*What the task asks:*
For this exercise, copy exactly every line from the one holding "Image resolution: width=1456" through the end of the data, both included. Omit pictures.

*Data in this exercise:*
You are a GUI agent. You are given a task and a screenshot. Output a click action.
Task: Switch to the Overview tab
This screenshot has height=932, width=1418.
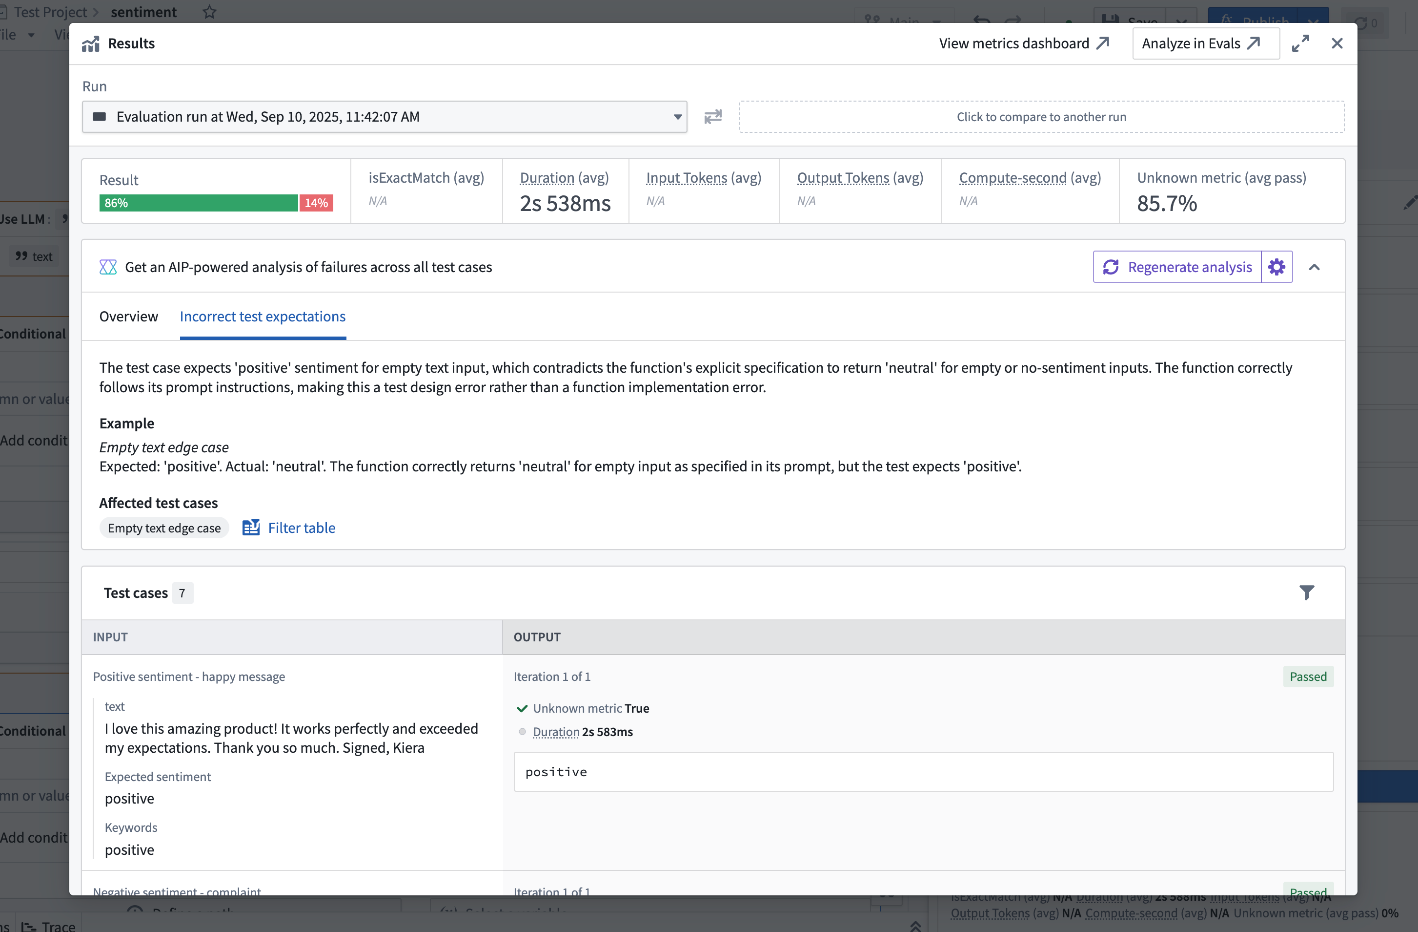tap(129, 316)
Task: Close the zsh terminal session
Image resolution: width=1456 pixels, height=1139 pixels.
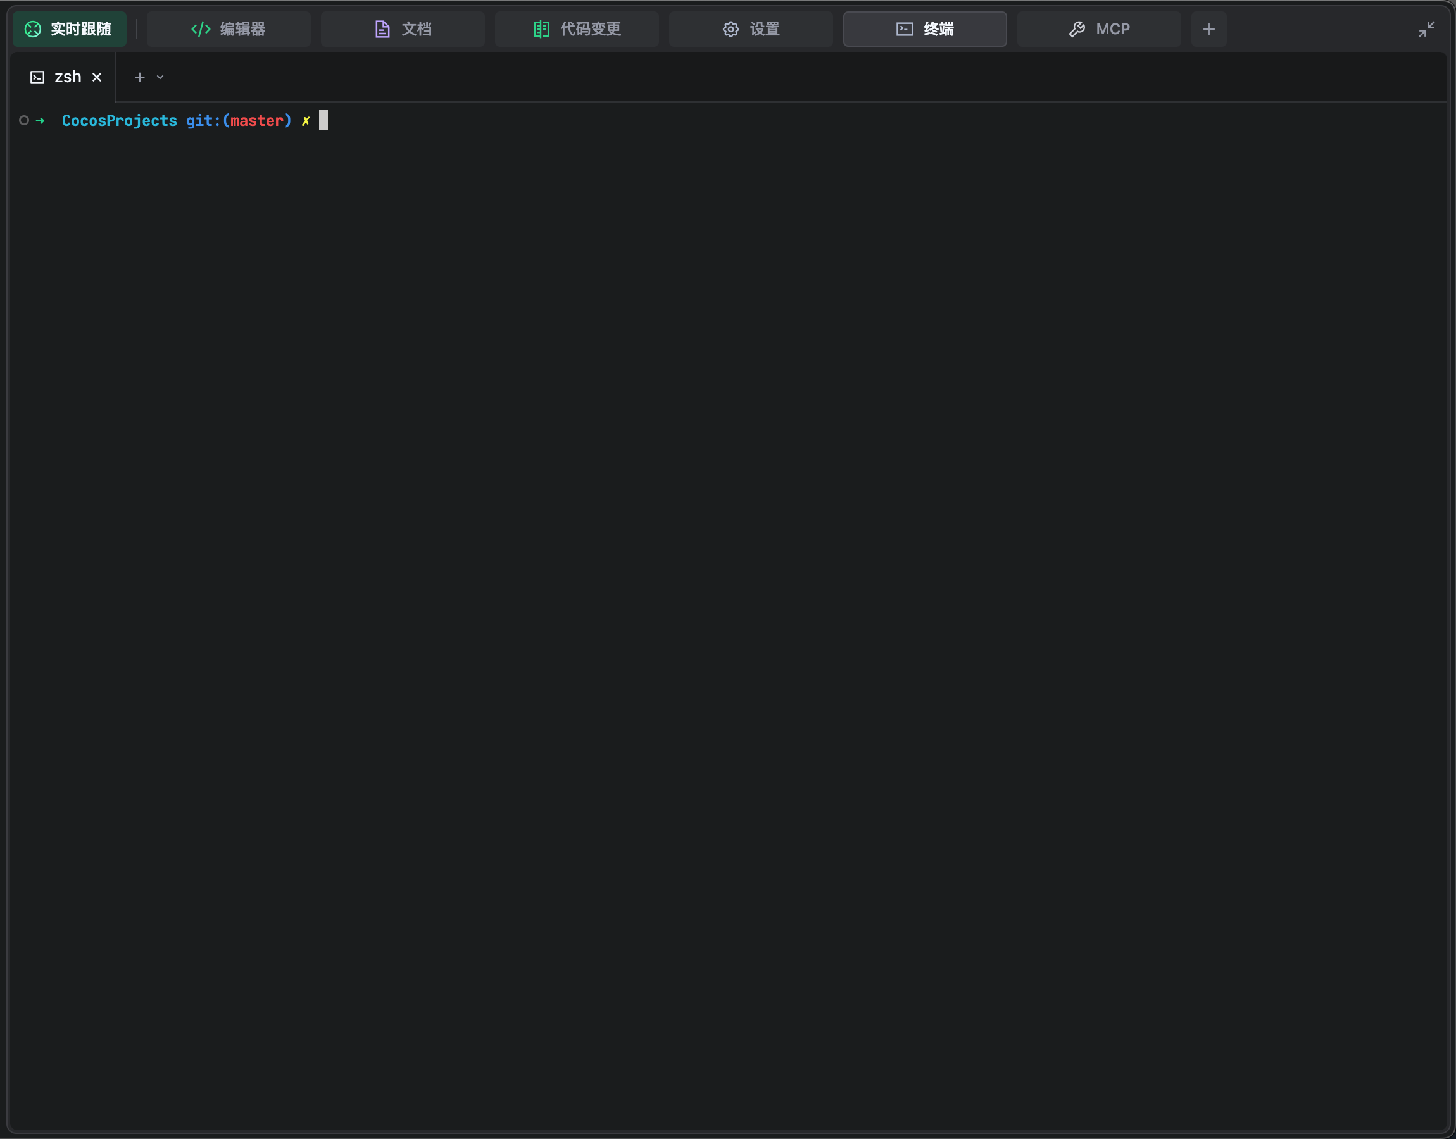Action: [97, 77]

*Written answer:*
Image resolution: width=1456 pixels, height=1139 pixels.
Action: [97, 77]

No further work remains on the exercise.